C'est ainsi que Muti me réconfortait et me consolait, et je crois que c'est grâce à elle que je repris goût à la vie et que je me mis à écrire. Elle en fut ravie, car c'était une occupation pour moi, mais je crois qu'au fond de son cœur elle jugeait parfaitement inutile tout ce que j'écrivais. Elle me confectionnait d'excellents plats, car selon sa promesse elle avait forcé les gardes à travailler, ce qui leur rendait la vie amère, et ils pestaient contre Muti, mais ils n'osaient pas lui résister, car alors elle les couvrait d'injures, et sa langue était plus pointue que la corne d'un bœuf, et elle leur racontait sur le fameux petit objet des histoires qui leur faisaient baisser les yeux.
Mais d'autre part, Muti leur procurait du travail, ce qui en somme les empêchait de trouver le temps long, et elle leur offrait parfois un mets de choix ou elle leur donnait de la bière forte, et elle leur apprit à se préparer une nourriture variée et saine. Chaque année, avec la caravane de Pount, Kaptah nous envoyait de nombreuses charges d'ânes d'objets divers et il y faisait joindre des lettres dictées à ses scribes, pour nous raconter ce qui se passait à Thèbes, si bien que je ne vivais pas complètement dans un sac. Les gardes finirent par ne plus désirer retourner à Thèbes, car ils avaient une vie agréable et mes cadeaux les enrichissaient.
Mais à présent je suis las d'écrire et mes yeux sont fatigués. Les chats de Muti sautent sur mes genoux et se frottent à ma main. Et mon cœur est las de tout ce que j'ai raconté et mes membres aspirent au repos éternel. Je ne suis peut-être pas heureux, mais je ne suis pas non plus malheureux dans ma solitude.
Mais je bénis le papier et je bénis le style, car ils m'ont permis de me revoir enfant dans la maison de mon père Senmout. J'ai parcouru les routes de Babylonie avec Minea, et les beaux bras de Merit se sont passés à mon cou. J'ai pleuré avec les malheureux et j'ai distribué mon blé aux pauvres. Mais je me refuse à évoquer encore mes mauvaises actions et la tristesse de mes pertes.

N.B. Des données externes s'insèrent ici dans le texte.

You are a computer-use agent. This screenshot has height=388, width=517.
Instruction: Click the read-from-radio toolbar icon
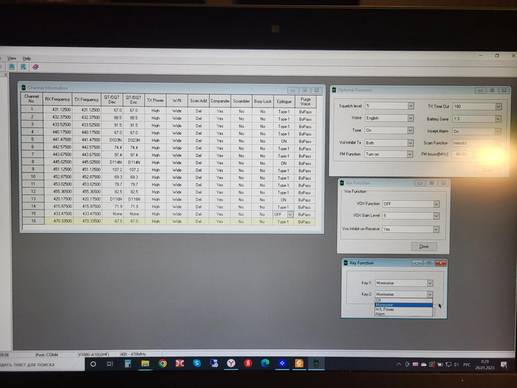[x=12, y=67]
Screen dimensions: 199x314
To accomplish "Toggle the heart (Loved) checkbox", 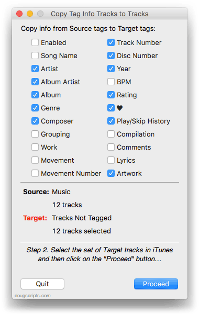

C'est moi, Sinouhé l'Egyptien, qui ai écrit tous ces livres pour moi-même. Pas pour les dieux ni pour les hommes, ni pour assurer l'éternité à mon nom, mais pour apaiser mon pauvre cœur qui a eu sa mesure comble. Je sais que les gardes détruiront à ma mort tout ce que j'ai écrit, ils démoliront les murs de ma maison sur l'ordre de Horemheb, et je ne sais si je suis fâché de cette perspective de disparition complète.
Mais je garde précieusement ces quinze livres et Muti a tissé pour chacun un solide étui de fibres de palme et je placerai ces étuis dans un coffret d'argent et ce coffret dans une solide boîte en bois dur qui sera mise dans une boîte de cuivre, comme jadis les livres divins de Thot furent enfermés dans une boîte et jetés dans le fleuve. Mais j'ignore si Muti réussira à soustraire la boîte aux gardes et à la placer dans ma tombe.
Car moi, Sinouhé, je suis un homme et comme tel j'ai vécu dans chaque homme qui a existé avant moi et je revivrai dans chaque homme qui viendra après moi. Je vivrai dans les rires et les pleurs de l'homme, dans ses chagrins et ses craintes, dans sa bonté et sa méchanceté, dans sa faiblesse et sa force. Comme homme, je vivrai éternellement dans l'homme et pour cette raison je n'ai pas besoin d'offrandes sur ma tombe ni d'immortalité pour mon nom. Voilà ce qu'a écrit Sinouhé l'Egyptien, qui vécut solitaire tous les jours de sa vie.